Subcortical band heterotopia

Overview

Type of disease: Rare conditions

Double cortex syndrome, also known as Subcortical band heterotopia, is a rare genetic disorder that involves problems with the development of the brain. In this condition specific brain cells called neurons, travel to areas of the brain where they aren’t supposed to be and clump together. Individuals with double cortex syndrome may have severe intellectual disability, seizures, and behavioral problems. The severity of these symptoms varies among individuals; some individuals have normal mental development and no seizures. The condition is more common in females than in males.
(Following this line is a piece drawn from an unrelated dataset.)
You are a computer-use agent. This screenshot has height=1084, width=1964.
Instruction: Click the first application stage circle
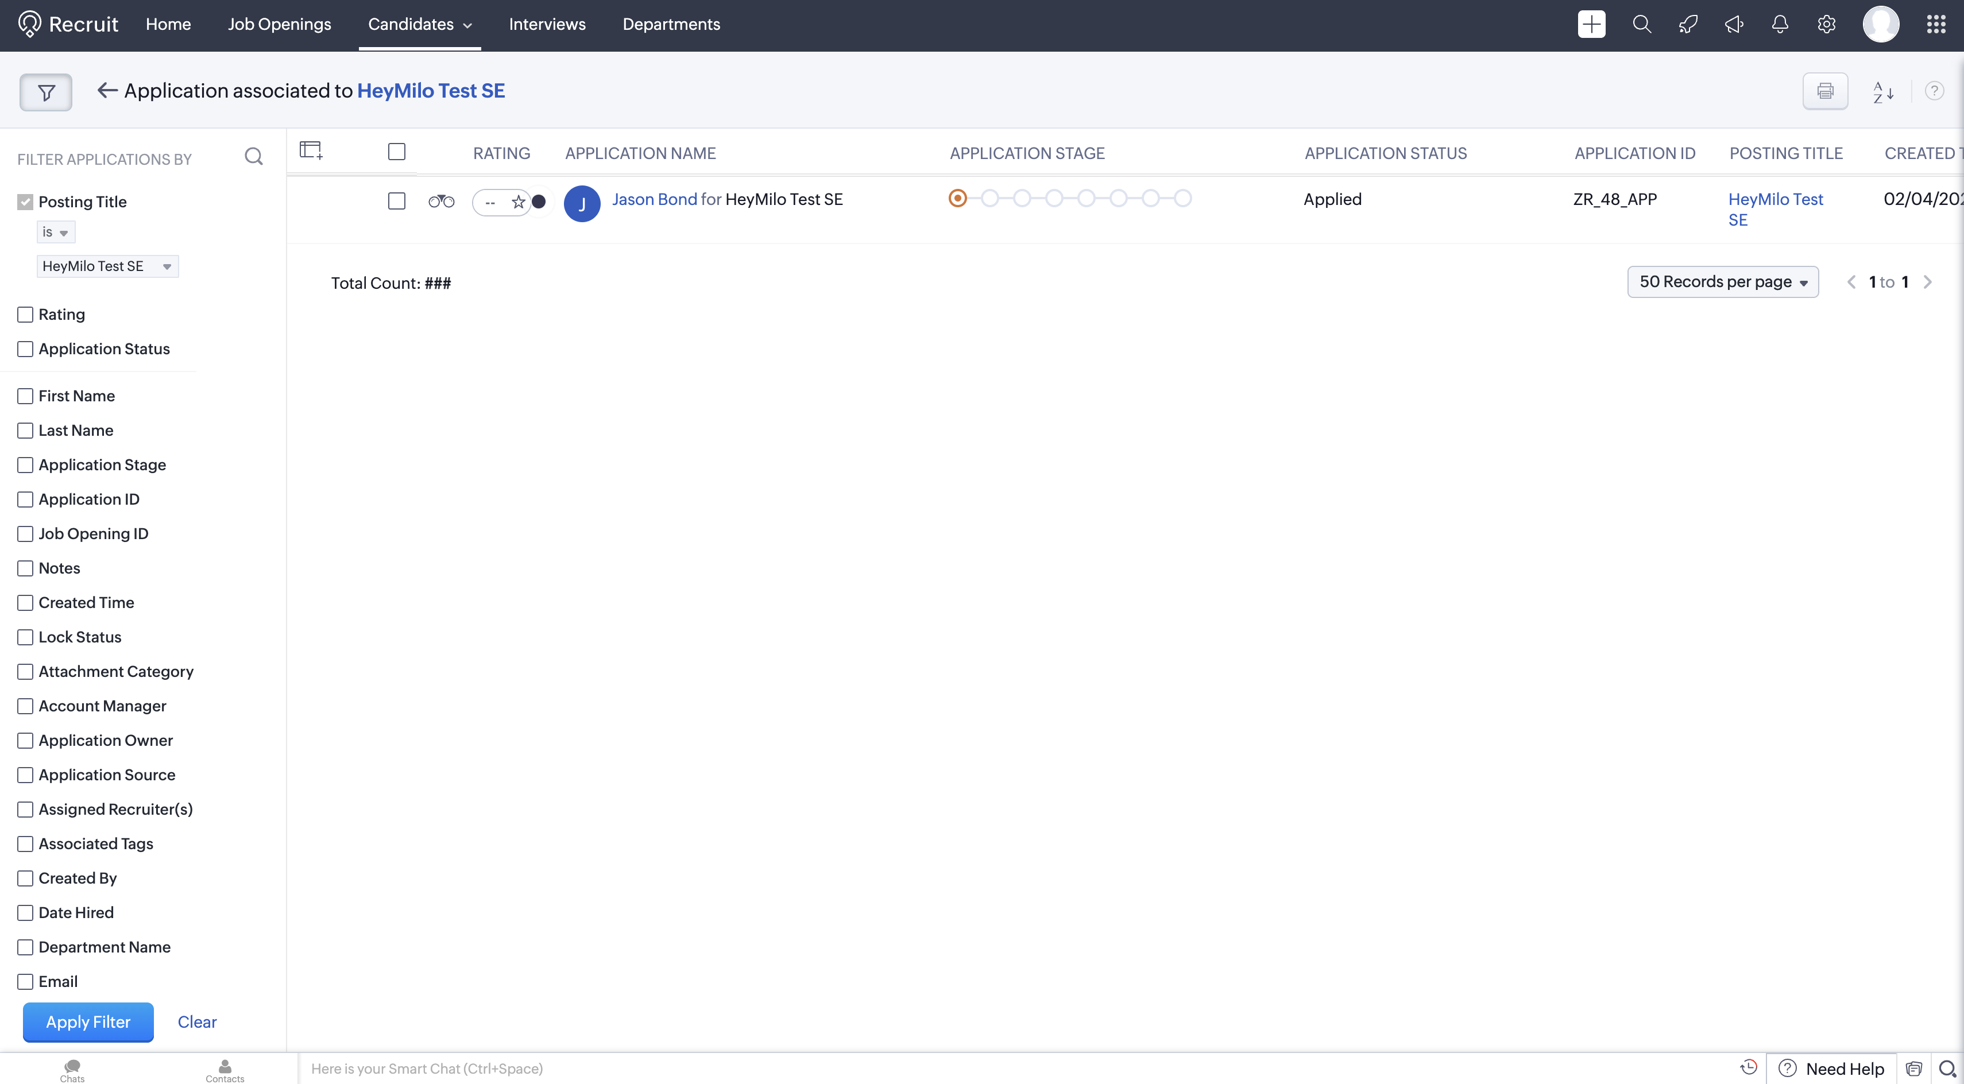958,199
There are two genes that are linked to double cortex syndrome. A few cases have been linked to a change (mutation) in the LIS1 gene on the 17th chromosome and the majority of cases are caused by a change (mutation) in the DCX gene on the X-chromosome.
When the condition is caused by a mutation in the DCX gene it is passed through families in an X-linked dominant manner, which means that only one mutation is needed in order to have this condition. For more information see X-linked dominant inheritance.

There is no cure for double cortex syndrome, but there are treatments available to help manage seizures. If you or a family member has been diagnosed with double cortex syndrome, talk with your doctor about the most current treatment options. Support groups are also good resources of support and information.